Eliphaz basically says ‘you’re wrong, and tradition is on our side’.  He continues to say that Job must be suffering because he has a sin issue, so stop blaming God.

Job continues to assert his innocence AND God’s great anger.  His former position of honor has been stripped from him and he is despised by all.  He is weary of his friends.

Bildad is weary of Job’s stubborn claims.  Ho-hum, only the wicked suffer.

“How long will you torment me and crush me with words?  Ten times now you have reproached me; shamelessly you attack me. (19:1-2)”

Job feels surrounded by God, under seige.  He has been abandoned by all his friends- particularly those who now accuse him.  Zophar continues the attack as Job grows weary.  Job adds to his complaint.  He says that the wicked often prosper, which often dismays God’s people.  Like today, many non-Christians live well and enjoy life.  In light of their rebellion against the fabric of the universe, this is disheartening at times for those who love and fear God.  Particularly when things are very difficult for us.

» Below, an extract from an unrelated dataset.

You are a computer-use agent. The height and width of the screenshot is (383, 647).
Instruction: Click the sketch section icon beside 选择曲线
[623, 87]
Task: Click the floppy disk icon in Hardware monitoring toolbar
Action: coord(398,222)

Finally Eliphaz lays out some concrete accusations:

“Is it for your piety that he rebukes you and brings charges against you?  Is not your wickedness great?  Are not your sins endless?  You demanded security from your brothers for no reason; you stripped men of their clothing, leaving them naked.  You gave no water to the weary and you withheld food from the hungry, …. And you send widows away empty-handed and broke the strength of the fatherless.  That is why snares are all around you …. (22:4-10)”

He accuses Job of being an oppressor.  Job must begin to submit to God to find peace and then prosperity will return.